Abstract —Mechanical properties of the cells are important in controlling cell shape, cell migration, and other functions. To understand how cytoskeletal (CSK) filaments interact with one another mechanically, mechanical properties of adherent endothelial cells were analyzed after treatment with CSK-disrupting drugs. CSK stiffness (the ratio of applied stress to strain, a measure of cell resistance to shape deformation), viscosity (an index of intracellular structural damping), and permanent deformation (a measure of “plasticity”) were measured with magnetic twisting cytometry, by which rotational stress was applied directly to integrin receptors with ferromagnetic beads coated with RGD-containing peptide.
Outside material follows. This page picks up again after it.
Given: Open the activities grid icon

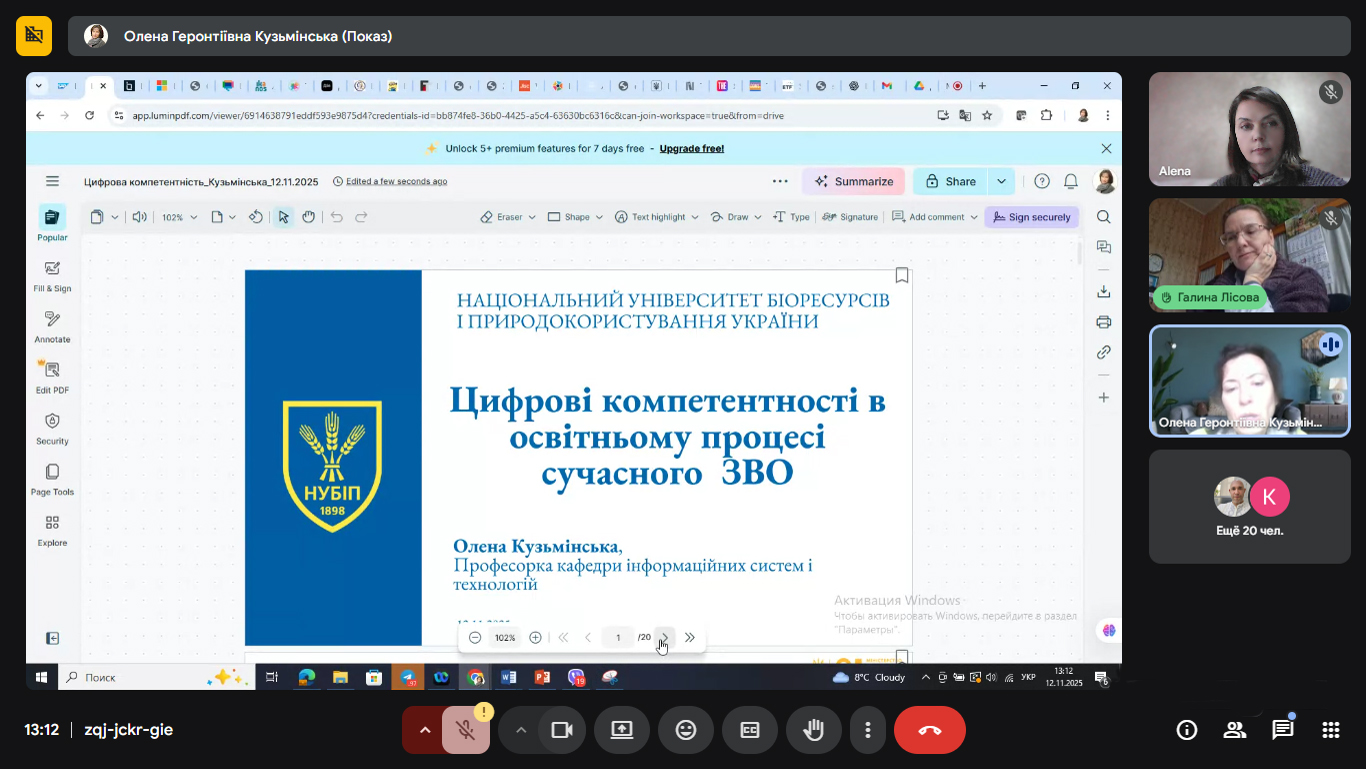Looking at the screenshot, I should tap(1330, 730).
Treatment with cytochalasin D, which disrupts actin microfilaments inhibited stiffness by 50% and decreased permanent deformation from 70% to 50% but had almost no effect on viscosity. In contrast, nocodazole, a microtubule disrupter, had very little effect on inhibition of CSK stiffness, decreased viscosity by 25%, and had no effects on permanent deformation. Acrylamide, an intermediate filament disrupter, had little effect on inhibition of CSK stiffness, little effect on viscosity, and no effect on permanent deformation. Taxol, a drug that facilitates microtubule polymerization, increased stiffness by 10%, increased viscosity by 10%, and decreased permanent deformation from 70% to 50%. Combinations of cytochalasin D and nocodazole, cytochalasin D and acrylamide, or all three drugs resulted in a synergistic effect on inhibition of CSK stiffness and viscosity but not in permanent deformation. Inhibition of oxidative metabolism with potassium cyanide had no effects on stress-induced stiffening response. Inhibition of tyrosine phosphatase with phenylarsine oxide had no effect on stress-induced stiffening response. We conclude that higher order mechanical interactions of CSK filaments are important in determining the mechanical properties of the cell.